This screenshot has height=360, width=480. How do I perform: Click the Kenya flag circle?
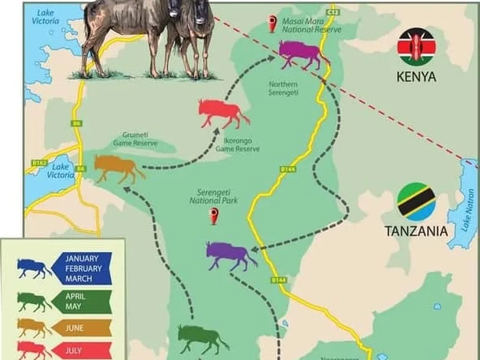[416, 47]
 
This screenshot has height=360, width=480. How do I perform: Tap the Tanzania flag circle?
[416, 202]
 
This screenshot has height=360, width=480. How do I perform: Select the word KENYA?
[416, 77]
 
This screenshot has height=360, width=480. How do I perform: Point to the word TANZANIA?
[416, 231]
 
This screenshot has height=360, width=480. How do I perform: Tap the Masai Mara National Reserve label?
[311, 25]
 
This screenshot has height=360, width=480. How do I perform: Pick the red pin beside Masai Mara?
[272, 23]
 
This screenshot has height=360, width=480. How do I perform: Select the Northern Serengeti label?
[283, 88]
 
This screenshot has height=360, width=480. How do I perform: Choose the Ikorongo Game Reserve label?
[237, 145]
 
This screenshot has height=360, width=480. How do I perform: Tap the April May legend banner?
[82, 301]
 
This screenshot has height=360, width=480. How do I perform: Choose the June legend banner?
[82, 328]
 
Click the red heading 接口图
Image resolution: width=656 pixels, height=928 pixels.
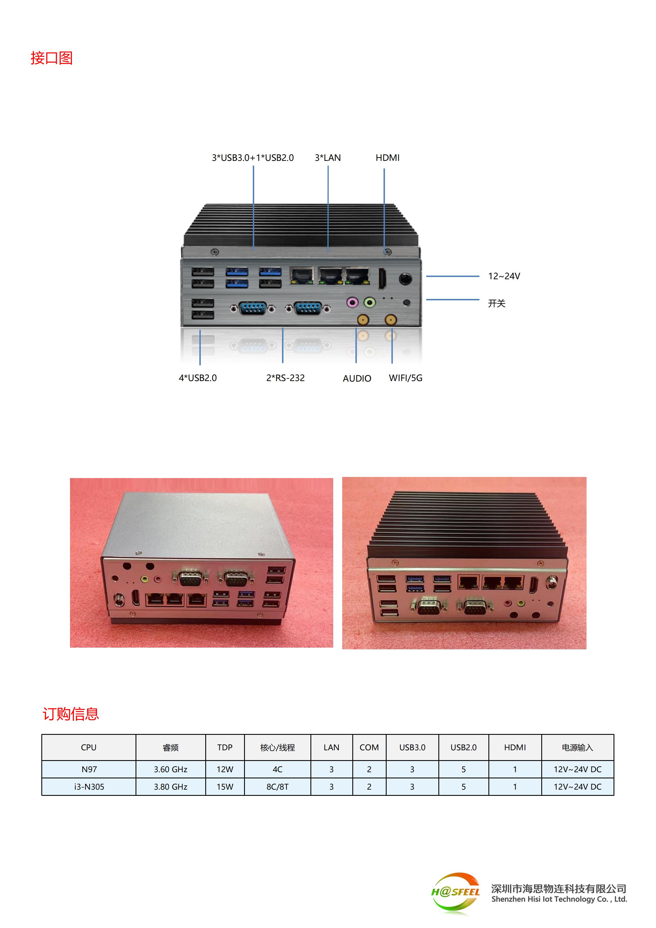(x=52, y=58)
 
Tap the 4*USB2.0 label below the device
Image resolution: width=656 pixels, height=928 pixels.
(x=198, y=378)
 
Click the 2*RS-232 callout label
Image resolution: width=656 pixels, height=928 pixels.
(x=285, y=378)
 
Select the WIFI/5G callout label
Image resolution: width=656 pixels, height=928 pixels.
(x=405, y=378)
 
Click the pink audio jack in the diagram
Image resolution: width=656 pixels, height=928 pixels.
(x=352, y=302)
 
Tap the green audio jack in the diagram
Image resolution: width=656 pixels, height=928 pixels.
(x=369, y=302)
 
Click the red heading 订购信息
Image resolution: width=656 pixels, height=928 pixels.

■ ■ ■

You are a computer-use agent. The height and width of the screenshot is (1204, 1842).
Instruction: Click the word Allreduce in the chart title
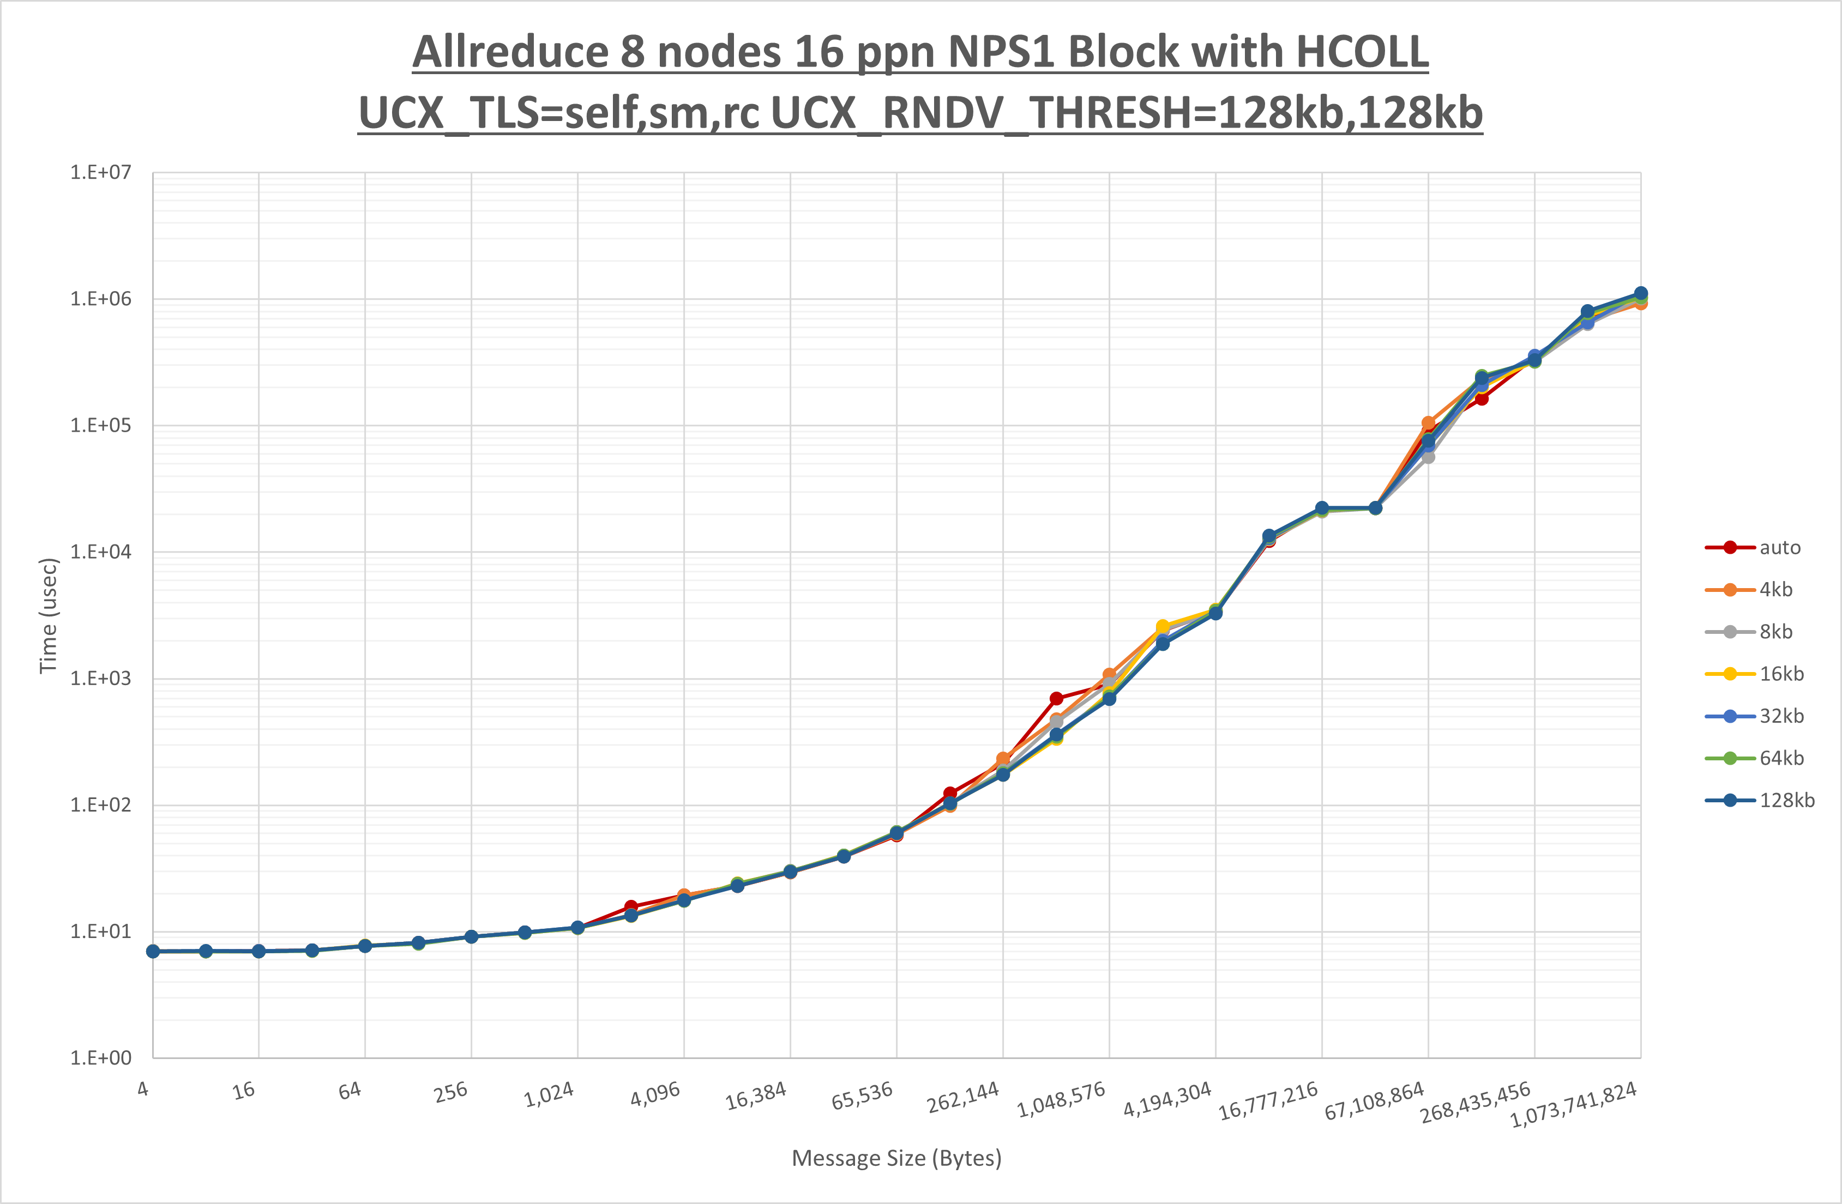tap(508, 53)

■ ■ ■

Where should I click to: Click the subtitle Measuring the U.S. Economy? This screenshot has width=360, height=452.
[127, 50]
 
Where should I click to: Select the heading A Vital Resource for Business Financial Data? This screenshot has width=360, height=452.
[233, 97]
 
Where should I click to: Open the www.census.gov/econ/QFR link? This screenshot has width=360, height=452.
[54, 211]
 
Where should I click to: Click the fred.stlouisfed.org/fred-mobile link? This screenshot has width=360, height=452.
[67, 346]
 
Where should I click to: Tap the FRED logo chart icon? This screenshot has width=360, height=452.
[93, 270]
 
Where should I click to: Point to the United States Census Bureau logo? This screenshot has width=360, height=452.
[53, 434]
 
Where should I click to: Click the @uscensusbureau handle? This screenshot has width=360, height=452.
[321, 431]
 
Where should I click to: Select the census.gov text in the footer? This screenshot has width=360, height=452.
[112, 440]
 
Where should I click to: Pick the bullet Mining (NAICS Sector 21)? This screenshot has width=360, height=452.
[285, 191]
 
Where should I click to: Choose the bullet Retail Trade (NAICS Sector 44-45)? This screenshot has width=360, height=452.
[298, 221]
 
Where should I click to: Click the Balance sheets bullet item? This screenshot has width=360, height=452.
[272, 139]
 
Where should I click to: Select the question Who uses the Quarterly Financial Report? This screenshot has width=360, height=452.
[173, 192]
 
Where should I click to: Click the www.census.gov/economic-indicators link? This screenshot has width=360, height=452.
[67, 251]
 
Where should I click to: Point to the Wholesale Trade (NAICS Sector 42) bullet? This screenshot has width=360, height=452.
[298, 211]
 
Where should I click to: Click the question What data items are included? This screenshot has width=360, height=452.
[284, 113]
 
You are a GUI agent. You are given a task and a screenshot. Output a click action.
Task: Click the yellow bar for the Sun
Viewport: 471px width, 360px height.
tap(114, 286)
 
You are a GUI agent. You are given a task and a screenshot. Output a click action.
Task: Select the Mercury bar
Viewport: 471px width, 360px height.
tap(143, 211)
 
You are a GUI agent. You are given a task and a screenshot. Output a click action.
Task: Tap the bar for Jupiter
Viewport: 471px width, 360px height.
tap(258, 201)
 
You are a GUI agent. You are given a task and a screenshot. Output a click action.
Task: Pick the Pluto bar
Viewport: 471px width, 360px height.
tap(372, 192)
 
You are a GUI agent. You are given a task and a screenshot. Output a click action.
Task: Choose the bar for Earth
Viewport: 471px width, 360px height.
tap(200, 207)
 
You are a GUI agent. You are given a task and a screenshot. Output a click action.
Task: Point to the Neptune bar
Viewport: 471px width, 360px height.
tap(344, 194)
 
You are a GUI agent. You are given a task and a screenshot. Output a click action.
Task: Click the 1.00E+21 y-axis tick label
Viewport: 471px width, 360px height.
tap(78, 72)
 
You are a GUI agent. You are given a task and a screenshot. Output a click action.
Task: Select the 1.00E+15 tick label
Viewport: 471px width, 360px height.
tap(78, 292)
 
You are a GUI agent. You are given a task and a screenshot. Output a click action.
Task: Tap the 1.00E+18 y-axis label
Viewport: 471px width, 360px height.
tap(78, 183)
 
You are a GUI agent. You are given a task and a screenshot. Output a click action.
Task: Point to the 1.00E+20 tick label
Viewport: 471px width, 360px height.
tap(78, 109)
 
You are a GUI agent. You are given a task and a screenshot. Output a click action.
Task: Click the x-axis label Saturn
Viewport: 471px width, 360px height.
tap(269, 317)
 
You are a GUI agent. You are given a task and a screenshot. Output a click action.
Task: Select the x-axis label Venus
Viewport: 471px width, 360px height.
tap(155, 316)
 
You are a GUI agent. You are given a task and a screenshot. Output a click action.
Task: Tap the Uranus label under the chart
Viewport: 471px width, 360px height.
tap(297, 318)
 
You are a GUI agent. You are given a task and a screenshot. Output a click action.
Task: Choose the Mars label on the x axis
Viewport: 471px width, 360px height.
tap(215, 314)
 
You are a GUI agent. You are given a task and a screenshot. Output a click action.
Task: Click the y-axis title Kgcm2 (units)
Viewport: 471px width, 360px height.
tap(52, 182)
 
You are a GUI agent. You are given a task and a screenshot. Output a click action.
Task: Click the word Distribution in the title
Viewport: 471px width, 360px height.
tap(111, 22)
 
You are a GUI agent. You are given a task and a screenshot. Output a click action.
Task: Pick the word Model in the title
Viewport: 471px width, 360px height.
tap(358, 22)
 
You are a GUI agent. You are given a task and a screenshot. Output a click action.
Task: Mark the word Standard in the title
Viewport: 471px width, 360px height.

■ ■ ■

*Challenge:* Please filter the items above and copy every line that contains the word "Mara".

*Exercise answer:*
This screenshot has height=360, width=480. How do I perform: Tap the Masai Mara National Reserve label?
This screenshot has height=360, width=480. How do I perform: Pick the red pin beside Masai Mara?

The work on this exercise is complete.